The cs182_all_about_autoencoders from chancharikmitra

ℹ️ About

Welcome to our comprehensive project on autoencoders, where we start with introducing the motivations and purposes of autoencoder architectures. From there, we cover how to implement the (Vanilla) Autoencoder (AE), Variational Autoencoder (VAE), and finally, the more SOTA Vector-Quantized Variational Autoencoder (VQVAE). These implemntations are supplemented with an array of informative ablations, visualizations, and conceptual problems. Our "Where to Go Next" and "References" sections are great resources for additional learning.
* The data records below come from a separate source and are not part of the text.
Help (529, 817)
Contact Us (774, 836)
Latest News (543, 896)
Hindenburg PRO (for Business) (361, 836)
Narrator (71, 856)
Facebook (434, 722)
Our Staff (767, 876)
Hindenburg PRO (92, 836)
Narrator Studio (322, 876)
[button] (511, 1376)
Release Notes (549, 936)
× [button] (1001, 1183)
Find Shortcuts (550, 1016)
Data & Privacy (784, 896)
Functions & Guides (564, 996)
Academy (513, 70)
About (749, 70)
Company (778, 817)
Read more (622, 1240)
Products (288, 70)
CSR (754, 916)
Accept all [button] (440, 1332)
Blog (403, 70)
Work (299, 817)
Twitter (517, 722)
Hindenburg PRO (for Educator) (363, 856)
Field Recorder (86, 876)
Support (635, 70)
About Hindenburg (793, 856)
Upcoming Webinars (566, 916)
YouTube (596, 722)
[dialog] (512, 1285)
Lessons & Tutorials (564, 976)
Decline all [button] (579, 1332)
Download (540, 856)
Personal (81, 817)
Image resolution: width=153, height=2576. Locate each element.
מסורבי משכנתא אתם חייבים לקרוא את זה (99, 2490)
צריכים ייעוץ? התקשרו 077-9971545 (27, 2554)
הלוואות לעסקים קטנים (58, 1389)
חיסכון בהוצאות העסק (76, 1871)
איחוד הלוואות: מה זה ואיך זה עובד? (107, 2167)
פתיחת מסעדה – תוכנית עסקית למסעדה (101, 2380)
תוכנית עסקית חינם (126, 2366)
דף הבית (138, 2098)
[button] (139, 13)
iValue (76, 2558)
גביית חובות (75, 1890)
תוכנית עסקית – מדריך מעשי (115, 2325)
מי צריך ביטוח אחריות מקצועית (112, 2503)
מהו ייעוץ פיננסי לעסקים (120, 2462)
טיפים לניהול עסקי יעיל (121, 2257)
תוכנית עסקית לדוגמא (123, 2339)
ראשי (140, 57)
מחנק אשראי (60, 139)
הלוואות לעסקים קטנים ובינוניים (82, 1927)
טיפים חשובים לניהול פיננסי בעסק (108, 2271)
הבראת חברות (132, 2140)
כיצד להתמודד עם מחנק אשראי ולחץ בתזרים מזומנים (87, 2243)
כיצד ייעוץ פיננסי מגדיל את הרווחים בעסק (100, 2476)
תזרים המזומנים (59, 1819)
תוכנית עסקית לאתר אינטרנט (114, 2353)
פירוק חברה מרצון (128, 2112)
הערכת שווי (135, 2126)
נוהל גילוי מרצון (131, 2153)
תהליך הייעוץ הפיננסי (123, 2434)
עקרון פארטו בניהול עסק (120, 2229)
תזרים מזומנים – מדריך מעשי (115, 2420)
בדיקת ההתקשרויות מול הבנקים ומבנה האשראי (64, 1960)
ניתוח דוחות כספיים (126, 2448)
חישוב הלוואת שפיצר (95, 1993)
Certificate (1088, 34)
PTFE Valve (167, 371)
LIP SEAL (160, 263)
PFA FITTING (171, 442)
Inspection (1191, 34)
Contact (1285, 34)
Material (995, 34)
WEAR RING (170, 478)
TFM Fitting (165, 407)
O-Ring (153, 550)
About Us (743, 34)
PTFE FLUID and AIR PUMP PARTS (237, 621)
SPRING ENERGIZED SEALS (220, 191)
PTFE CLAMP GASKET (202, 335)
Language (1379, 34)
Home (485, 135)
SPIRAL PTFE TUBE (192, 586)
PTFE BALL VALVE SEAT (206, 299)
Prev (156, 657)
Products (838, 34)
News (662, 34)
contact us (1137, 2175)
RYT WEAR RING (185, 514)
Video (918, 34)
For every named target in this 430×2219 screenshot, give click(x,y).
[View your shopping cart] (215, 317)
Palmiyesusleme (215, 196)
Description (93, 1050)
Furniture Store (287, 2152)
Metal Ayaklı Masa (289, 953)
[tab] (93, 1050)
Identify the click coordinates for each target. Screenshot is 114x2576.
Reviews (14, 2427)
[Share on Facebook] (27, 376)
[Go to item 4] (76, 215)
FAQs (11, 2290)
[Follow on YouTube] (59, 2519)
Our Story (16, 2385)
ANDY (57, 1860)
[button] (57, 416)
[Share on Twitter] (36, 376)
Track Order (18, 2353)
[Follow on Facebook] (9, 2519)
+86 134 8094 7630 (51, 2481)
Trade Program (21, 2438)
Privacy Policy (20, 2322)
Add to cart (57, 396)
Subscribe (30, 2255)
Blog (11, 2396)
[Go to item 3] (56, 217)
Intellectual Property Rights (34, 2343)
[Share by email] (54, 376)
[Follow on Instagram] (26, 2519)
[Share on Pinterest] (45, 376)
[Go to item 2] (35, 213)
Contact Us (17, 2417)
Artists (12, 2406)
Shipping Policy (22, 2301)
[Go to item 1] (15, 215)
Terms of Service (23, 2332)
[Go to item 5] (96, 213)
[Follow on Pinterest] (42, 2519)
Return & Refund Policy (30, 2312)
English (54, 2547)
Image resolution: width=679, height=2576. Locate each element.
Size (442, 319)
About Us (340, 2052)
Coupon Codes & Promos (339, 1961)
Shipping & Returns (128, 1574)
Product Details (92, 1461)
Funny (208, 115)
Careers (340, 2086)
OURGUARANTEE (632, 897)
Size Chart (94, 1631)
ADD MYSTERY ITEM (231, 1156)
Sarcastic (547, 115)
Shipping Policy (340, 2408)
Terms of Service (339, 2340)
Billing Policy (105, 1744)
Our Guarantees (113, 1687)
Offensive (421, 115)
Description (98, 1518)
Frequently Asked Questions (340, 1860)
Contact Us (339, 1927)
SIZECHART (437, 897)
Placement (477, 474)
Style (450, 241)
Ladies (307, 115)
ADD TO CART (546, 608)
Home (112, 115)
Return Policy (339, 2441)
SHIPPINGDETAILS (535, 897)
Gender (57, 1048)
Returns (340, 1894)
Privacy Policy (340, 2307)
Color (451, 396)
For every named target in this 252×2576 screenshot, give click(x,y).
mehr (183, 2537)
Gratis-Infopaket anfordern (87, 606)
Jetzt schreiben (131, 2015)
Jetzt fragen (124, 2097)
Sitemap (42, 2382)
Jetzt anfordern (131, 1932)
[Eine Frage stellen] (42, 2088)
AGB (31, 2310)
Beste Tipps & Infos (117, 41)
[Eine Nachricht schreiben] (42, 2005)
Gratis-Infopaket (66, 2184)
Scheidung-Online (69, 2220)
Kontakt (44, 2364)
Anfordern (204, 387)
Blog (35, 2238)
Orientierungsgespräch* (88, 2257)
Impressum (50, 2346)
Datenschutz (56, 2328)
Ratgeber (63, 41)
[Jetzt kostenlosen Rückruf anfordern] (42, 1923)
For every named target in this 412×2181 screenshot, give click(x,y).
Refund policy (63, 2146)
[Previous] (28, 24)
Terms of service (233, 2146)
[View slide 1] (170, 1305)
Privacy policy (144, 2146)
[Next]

This resource was created as a final project for UC Berkeley's Deep Learning course CS 182. If you enjoyed your experience using this resource, we would appreciate sharing and starring of the repo so that others can gain value from the project. We are more than happy to receive feedback through Github Issues. There's a lot of great info in this README, but if you want to jump right in, go straight ahead to the Setup section and get started! Happy Learning!

💻 Setup

There are two ways to interact with our project. One can choose to utilize Google Colab OR run the notebooks locally. Regardless of the environment, we recommend using a GPU for the VQ-VAE notebook.

Google Colab Setup

Clone or copy the repository to your local device.
Upload the entire repository folder to Google Colab.
When you start with the notebooks, ensure your RunTime is GPU enabled (although it's not a requirement; just makes training a bit faster).

Local Setup

Clone or copy the repository to your local device.
We recommend setting up a Conda environment for this project. Once you have Conda set up on your device, create an

conda create --name your_env_name python=3.8

Now, setup the project to be editable using:

python setup.py develop

Finally, install dependencies, and you should be ready to learn!

pip install -r requirements.txt

Start with the AE_VAE.ipynb notebook. The directions should be very detailed and sequential, and it is recommended to have the conceptual guide open as a companion to your work. Once completed, go to the VQ_VAE.ipynb notebook.

✔️ Meta-Commentary

Our project is sequentially laid out in such a way that the notebooks paired with the conceptual guide serve as a detailed outline of the concepts being covered. Nevertheless, here is a brief non-exhaustive, outline of concepts covered. Note to CS 182 Reviewers: Please refer to our full commentary.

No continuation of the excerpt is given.